ASSIGNMENT: Search term "ギャラリービューに画像": please copy every line of the records below that contains it.

#### DATA EXTRACT

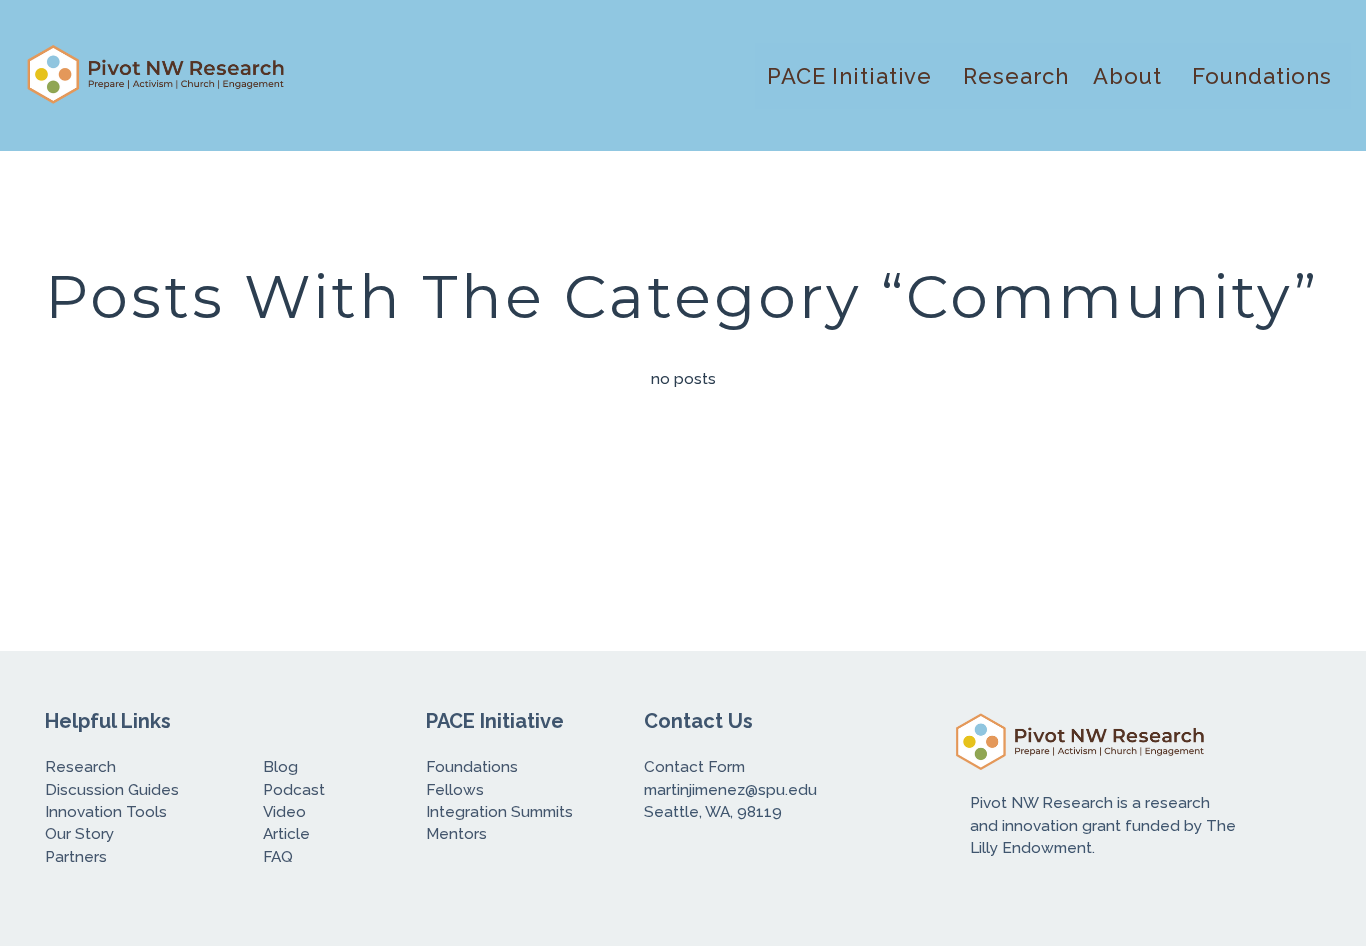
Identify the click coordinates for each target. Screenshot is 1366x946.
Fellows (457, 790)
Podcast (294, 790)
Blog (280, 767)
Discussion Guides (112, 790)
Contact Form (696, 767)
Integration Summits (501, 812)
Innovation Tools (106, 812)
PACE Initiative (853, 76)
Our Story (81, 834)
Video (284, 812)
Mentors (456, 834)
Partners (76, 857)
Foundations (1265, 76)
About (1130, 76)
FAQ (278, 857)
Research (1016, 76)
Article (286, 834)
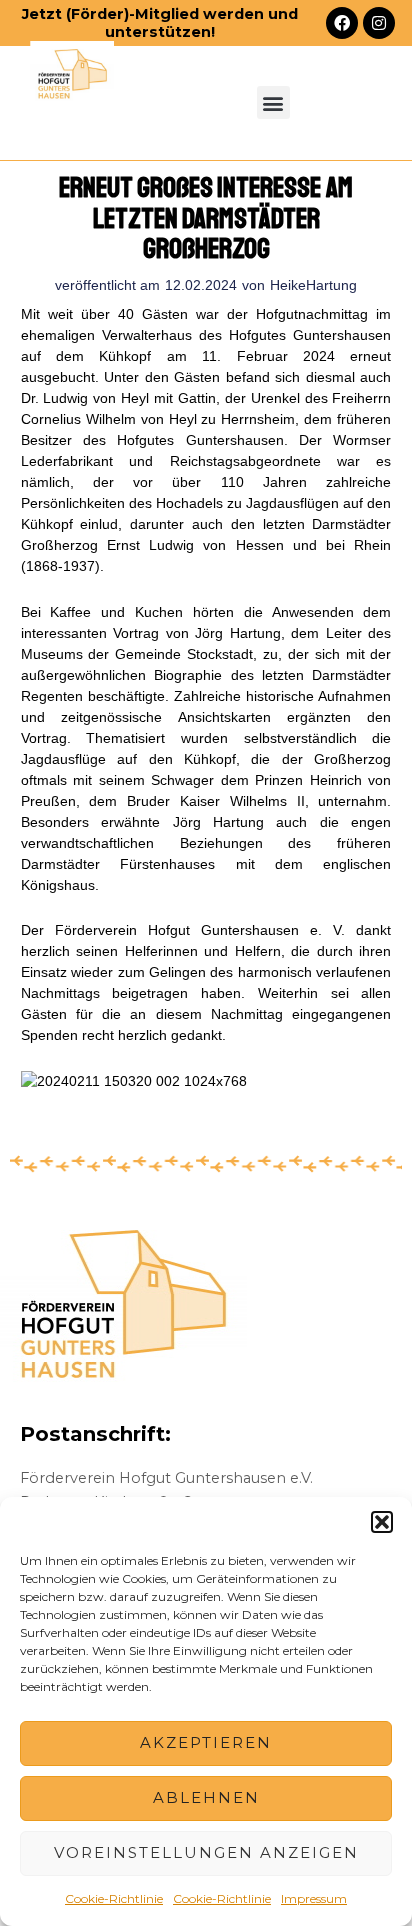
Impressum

########
#### DATA EXTRACT

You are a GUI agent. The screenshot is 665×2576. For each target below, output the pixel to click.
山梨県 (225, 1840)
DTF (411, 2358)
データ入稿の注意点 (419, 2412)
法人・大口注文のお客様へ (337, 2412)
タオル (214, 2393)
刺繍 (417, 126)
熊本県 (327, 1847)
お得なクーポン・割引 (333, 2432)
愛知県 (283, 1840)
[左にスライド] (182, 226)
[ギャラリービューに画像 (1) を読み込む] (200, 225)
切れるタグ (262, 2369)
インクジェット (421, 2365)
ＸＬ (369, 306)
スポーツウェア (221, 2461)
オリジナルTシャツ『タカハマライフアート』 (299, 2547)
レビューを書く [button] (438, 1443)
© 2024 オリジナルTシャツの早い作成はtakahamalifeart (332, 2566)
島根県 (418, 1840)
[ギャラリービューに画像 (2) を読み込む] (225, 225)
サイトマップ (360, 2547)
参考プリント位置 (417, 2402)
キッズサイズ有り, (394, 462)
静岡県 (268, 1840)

########
#### DATA EXTRACT

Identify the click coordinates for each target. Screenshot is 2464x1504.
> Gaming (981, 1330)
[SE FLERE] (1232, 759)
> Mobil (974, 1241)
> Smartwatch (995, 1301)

########

THE ANSWER:
[ギャラリービューに画像 (1) を読み込む] (200, 225)
[ギャラリービューに画像 (2) を読み込む] (225, 225)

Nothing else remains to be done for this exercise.